There is a workshop on operator algebras and physics at the University of Cardiff, 21-25 June inclusive.

Operator algebras have their conception in quantum physics. The states of a quantum particle are understood as vectors in a Hilbert space. As all vector space of a given dimension are essentially the same one cannot really extract information about the system from the vector space structure. The important thing here is the algebra of operators on the Hilbert space. These do contain useful information.

For physics and noncommutative geometry C^{*} and von Neumann algebras are important, as are more general Banach algebras.

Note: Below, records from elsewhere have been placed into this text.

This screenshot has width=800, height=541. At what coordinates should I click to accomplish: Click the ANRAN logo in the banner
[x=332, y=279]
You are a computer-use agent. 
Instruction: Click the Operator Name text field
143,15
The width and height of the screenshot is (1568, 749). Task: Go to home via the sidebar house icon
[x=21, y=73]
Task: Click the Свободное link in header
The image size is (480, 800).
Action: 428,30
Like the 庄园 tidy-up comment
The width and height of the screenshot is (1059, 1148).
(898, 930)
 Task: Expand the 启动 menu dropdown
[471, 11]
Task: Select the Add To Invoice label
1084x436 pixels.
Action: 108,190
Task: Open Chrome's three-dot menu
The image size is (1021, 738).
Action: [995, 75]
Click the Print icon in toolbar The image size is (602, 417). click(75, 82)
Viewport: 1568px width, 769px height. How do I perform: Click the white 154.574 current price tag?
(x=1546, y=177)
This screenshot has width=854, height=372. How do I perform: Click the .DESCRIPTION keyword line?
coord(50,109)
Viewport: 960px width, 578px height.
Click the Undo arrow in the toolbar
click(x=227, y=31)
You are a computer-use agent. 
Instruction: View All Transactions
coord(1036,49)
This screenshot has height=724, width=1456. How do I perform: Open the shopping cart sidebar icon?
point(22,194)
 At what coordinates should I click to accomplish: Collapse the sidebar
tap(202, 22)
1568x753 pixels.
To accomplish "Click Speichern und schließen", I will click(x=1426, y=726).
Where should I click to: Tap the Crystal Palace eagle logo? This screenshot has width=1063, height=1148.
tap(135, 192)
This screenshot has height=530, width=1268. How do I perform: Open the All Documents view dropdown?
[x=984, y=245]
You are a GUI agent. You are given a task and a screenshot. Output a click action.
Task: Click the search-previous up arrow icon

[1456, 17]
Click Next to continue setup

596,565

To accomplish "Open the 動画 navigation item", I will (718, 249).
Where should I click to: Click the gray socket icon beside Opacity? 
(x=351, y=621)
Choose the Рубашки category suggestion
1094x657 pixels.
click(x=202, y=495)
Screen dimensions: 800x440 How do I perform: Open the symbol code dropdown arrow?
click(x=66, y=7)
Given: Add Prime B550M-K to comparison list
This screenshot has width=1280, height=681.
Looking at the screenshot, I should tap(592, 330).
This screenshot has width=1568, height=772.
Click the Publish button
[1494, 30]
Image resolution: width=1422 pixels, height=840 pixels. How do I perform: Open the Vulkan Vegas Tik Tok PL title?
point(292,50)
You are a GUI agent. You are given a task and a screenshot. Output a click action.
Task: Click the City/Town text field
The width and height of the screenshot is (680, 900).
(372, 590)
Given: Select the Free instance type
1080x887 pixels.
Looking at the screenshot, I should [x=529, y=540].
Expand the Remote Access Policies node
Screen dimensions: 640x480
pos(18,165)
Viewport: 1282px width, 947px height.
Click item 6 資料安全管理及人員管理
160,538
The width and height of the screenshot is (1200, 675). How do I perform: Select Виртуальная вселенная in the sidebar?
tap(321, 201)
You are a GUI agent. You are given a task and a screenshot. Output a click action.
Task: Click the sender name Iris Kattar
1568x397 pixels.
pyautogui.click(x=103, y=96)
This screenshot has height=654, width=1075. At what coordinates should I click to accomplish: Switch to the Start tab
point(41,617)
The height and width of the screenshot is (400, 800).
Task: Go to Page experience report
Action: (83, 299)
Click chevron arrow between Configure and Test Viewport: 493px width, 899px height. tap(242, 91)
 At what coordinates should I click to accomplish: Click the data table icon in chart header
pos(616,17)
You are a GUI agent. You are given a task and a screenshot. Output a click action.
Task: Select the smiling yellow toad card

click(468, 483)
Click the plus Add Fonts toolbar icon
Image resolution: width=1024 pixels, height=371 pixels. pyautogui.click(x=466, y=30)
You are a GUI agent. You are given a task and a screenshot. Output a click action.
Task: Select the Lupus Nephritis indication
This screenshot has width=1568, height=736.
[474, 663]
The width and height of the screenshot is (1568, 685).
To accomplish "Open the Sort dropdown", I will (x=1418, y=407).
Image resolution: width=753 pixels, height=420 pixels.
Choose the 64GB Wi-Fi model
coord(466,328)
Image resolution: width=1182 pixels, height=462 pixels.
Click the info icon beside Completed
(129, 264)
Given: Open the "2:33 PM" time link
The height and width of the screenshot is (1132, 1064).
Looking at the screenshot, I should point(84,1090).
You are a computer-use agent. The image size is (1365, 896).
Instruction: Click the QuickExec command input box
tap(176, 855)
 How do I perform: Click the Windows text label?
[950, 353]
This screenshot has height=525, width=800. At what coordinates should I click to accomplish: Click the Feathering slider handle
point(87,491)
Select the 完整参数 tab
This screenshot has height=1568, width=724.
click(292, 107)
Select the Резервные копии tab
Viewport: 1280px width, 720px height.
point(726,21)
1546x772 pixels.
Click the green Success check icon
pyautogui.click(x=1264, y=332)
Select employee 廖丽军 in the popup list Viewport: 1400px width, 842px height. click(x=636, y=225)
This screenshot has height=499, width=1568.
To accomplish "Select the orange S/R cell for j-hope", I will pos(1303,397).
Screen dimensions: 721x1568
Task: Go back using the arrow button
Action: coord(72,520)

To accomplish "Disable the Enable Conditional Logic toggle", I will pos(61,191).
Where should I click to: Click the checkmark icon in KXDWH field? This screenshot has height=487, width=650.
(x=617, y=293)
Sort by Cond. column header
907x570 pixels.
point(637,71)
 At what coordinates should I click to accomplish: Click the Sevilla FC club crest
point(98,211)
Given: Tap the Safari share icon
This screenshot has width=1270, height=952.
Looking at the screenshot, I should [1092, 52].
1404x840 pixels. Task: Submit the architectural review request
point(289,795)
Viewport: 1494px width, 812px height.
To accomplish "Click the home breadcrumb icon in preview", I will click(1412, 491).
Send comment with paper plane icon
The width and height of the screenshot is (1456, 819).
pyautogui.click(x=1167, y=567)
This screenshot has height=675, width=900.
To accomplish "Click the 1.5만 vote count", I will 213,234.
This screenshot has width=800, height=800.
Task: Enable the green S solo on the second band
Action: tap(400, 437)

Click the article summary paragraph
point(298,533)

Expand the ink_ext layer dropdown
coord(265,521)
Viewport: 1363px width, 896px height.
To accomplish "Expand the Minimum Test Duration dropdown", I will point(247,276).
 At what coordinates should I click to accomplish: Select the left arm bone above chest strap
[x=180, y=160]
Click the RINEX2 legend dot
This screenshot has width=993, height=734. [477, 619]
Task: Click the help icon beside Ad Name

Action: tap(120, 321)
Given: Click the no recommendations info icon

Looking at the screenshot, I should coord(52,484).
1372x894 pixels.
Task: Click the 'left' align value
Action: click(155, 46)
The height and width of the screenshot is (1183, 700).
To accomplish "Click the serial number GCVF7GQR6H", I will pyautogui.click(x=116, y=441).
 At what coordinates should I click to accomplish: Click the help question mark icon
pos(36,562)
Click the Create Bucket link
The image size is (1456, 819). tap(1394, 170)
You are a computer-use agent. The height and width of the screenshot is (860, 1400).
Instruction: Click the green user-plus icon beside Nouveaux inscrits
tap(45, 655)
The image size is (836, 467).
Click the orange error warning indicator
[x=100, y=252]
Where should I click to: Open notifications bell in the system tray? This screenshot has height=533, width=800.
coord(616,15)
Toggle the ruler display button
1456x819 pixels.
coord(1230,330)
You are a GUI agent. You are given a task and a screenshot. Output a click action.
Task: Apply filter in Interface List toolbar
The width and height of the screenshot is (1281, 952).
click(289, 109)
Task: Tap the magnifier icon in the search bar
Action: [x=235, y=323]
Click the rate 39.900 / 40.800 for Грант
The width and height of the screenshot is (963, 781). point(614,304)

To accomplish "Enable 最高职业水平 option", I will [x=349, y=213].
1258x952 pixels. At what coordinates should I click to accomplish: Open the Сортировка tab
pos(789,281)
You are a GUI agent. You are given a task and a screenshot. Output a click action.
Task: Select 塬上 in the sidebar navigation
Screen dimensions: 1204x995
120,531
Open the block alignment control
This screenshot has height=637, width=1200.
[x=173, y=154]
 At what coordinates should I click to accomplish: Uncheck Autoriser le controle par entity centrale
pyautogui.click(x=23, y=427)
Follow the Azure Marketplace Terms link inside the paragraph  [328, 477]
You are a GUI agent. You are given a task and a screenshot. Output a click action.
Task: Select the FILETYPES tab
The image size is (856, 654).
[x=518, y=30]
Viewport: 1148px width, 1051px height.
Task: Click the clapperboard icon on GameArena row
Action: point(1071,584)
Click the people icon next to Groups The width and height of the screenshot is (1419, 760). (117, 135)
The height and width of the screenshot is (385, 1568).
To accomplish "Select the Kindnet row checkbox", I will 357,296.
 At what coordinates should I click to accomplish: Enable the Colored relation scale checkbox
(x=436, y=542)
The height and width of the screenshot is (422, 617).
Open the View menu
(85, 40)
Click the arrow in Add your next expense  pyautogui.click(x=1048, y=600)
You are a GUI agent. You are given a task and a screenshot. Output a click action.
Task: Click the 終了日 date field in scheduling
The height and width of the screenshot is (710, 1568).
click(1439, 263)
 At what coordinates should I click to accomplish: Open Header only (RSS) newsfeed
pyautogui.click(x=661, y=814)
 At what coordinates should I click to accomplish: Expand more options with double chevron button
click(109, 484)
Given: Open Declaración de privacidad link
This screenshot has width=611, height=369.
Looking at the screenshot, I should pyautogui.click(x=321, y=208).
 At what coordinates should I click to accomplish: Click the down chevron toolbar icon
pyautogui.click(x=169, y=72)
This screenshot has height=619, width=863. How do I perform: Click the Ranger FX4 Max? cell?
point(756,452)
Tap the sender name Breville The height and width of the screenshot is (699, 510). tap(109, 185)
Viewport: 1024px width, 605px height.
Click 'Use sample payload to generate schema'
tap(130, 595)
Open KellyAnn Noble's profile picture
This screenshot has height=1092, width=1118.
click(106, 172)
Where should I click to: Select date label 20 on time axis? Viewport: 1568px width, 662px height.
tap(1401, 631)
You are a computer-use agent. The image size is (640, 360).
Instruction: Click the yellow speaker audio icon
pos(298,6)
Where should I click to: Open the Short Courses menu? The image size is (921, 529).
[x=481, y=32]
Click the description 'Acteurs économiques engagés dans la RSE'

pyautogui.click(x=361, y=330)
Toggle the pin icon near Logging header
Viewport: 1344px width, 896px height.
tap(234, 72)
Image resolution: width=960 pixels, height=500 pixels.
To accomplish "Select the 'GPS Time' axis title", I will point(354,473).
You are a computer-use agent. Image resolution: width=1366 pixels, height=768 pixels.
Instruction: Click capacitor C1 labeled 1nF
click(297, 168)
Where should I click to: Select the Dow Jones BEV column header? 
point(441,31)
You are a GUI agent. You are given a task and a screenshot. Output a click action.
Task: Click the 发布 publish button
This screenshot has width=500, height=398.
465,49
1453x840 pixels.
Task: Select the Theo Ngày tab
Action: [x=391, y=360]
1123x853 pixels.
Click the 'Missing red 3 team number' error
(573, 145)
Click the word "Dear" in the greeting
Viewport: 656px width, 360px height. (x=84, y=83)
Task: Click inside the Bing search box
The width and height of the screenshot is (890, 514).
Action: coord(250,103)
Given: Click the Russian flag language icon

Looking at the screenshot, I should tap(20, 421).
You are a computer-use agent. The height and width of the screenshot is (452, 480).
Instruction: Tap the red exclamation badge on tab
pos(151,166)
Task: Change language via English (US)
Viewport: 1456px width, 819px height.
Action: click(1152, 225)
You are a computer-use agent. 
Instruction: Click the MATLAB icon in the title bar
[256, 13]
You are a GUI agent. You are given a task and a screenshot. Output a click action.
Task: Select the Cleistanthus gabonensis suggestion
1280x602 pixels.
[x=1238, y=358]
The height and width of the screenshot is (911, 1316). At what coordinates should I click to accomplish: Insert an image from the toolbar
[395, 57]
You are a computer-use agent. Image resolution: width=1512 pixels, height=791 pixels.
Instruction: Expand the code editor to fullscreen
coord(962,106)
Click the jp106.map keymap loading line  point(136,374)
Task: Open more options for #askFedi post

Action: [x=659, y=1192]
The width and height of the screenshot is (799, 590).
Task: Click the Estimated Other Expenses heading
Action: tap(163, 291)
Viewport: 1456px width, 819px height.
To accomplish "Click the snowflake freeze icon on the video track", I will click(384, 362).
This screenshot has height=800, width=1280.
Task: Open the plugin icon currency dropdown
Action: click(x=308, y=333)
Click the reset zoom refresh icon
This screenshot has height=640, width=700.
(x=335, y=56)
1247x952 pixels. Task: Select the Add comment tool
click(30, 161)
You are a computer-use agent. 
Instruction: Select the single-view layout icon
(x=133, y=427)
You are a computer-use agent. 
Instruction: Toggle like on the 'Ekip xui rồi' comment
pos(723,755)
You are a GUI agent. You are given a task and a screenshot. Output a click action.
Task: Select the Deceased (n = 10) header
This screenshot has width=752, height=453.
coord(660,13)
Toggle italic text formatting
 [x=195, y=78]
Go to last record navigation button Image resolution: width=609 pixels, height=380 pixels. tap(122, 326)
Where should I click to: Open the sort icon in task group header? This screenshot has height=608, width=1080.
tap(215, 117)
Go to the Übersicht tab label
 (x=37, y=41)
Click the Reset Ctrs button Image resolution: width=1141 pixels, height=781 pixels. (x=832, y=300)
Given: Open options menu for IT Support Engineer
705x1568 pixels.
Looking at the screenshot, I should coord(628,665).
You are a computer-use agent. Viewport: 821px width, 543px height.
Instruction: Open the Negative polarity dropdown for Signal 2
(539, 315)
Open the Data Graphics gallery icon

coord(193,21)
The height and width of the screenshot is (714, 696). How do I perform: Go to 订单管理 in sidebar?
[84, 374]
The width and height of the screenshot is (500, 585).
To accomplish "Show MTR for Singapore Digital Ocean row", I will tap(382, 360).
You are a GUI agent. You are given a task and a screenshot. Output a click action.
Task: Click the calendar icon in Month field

I am no expert on operator algebras, but I am interested in there use in physics and geometry. I need to brush up on them!

Constantin Teleman will be delivering a series of lectures on the five days on Two Dimensional Topological Quantum Field Theories and Gauge theories as part of the workshop. The interest in two dimensional theories comes largely from string theory and statistical physics. Also, systems in two dimensions can be thought of “toy models” for more realistic 4-d theories. There are some nice mathematical properties of low dimensional systems that allow one to get at features of quantum field theory that are hidden behind the difficulties encountered in higher dimensions.

A good place to start reading about these things is the preprint by Teleman “Topological field theories in 2 dimensions”; it can be found here as a pdf.

There are other good speakers giving talks.

I will write some kind of overview after the event.